This iOS-only Bluetooth stylus has Evernote Premium free for six months and awesome integration with note-taking apps, but lacks accuracy
Writing is dead, unless it’s digitised. Creating fully searchable, categorised, text that’s understandable by computers, phones and databases is where it’s at, and the Adonit Jot Script 2 Evernote Edition is on the money. But is super-slim stylus of any use to travellers?
We all have tablets, but how many of us also travel with a paper notebook and a pen? Perhaps even a flash Moleskine, for those who can’t tear themselves away from the olde worlde travel journal. Trouble is, those days are gone, especially if you’re working, writing or planning on being at all productive while you travel. Weighing just 18g, the Adonit Jot Script 2 is all about two apps; workspace app Evernote and its own note-taking creation, Penultimate (see what they did there?). The latter fuels the former with hand-scribbled notes.
With both apps installed to an iPad mini, and the voucher for six months free Evernote Premium actioned, we set out to test the Adonit Jot Script 2. The pen itself looks great, and it’s easy to hold in the hand, save for the on-off switch – I kept pressing it by mistake because it’s positioned just where my thumb sits naturally while writing. I cannot be the only one who does this. Luckily, nothing very bad happens. It’s also necessary to disable ‘Multitasking Gestures’; open an iPad’s settings/general settings and it can be toggled-off.
Behind the times
Still, having chosen one of six positions for my wrist (so the iPad’s screen can ignore touches in that region), I found the Adonit Jot Script 2 to be capable of some accurate but slightly off-kilter writing. Though endlessly customisable into different weights and styles and colours and sizes of writing and drawing, everything I wrote was displayed on the screen not only a millisecond or two afterwards, but also slightly to the left of where I had actually touched the screen. It’s a less distracting a problem if you don’t look at the screen at all while writing, which is rather odd. There’s no getting away from it; a pen and paper feels far more natural; digital search-ability comes at a cost.
Lose it or use it
Our major bugbear is how the Adonit 2 is recharged. The battery life is great – up to 20 hours – but when it does come to refuelling, it means finding a tiny USB charger. You will have lost it by then. Guaranteed. Worse, since it relies on an admittedly very clever but completely proprietary, magnetic connection to recharge, there’s no way of using Adonit 2 again. No micro USB back-up option.

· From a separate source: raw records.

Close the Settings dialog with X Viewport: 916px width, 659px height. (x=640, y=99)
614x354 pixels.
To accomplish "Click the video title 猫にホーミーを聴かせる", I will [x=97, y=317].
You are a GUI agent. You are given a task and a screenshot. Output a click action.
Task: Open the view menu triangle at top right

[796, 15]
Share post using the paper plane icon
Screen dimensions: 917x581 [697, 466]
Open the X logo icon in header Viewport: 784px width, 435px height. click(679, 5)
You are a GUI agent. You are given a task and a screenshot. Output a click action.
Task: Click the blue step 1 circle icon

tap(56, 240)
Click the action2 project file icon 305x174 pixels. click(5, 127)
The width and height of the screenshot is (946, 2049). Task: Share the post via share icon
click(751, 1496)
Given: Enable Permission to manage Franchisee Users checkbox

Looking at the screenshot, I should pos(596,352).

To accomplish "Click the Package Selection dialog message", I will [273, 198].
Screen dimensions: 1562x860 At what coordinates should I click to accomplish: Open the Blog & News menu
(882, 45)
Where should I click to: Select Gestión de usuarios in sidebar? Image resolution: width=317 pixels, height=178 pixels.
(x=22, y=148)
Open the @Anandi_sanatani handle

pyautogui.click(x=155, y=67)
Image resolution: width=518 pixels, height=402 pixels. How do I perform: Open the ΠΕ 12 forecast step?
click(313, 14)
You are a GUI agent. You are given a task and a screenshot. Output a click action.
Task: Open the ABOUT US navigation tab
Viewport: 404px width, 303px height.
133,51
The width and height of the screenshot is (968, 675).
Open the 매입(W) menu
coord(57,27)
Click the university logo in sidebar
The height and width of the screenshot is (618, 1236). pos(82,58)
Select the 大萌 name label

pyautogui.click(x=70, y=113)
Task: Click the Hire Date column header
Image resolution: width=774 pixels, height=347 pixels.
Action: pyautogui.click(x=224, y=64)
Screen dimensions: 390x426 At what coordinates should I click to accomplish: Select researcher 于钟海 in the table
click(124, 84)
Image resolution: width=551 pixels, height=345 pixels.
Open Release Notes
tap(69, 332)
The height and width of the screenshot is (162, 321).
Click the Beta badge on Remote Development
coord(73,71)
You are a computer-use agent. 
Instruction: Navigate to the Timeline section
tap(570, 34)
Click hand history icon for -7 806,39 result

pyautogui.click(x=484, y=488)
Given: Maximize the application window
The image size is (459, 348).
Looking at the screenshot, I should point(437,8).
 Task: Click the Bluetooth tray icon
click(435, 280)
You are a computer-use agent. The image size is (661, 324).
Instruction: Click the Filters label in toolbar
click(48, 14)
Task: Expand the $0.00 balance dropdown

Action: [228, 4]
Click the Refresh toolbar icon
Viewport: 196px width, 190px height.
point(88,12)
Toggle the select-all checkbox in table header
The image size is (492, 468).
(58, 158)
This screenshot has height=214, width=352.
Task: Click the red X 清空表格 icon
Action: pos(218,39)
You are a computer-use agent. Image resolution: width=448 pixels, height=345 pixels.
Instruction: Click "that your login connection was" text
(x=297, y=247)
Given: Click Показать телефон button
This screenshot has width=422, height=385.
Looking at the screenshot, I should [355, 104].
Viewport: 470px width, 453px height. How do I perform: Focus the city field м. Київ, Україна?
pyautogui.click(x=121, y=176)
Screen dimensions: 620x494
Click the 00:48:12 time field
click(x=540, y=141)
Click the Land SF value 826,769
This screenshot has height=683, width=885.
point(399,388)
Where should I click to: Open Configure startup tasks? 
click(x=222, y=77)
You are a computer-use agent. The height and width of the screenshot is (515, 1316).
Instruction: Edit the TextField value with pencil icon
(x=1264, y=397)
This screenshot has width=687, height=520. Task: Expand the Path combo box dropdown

Syncing your hand-written notes with an Evernote account is instant – everything you do appears in a Penultimate folder – but though you can add an Evernote note to the Penultimate folder, it doesn’t appear on the app on the iPad. However, if you’re willing to pay a few quid for either the Notes Plus or GoodNotes apps then digital mark-up of PDFs becomes possible, which really plays into the strengths of the Adonit Jot Script 2. Syncing with Evernote is instant, and entering something in the search box will herald highlight words within scribbled notes.
The Adonit Jot Script 2’s1.9mm tip is easy to write with, fells comfortable and, well, pen-like at all times. For writing quick notes, it’s good. The integration with Evernote is great, too. But the proprietary USB recharging stick WILL get lost, which is a critical flaw, while a lack of sensitivity means long-winded writing isn’t practical. However, used wisely and sparingly, and looked after carefully, the Adonit Jot Script 2 offers just enough productivity to impress, though only for Evernote fanatics. Can a stylus it beat a lovely new Moleskin and a special new pen both bought for an upcoming trip? Of course not.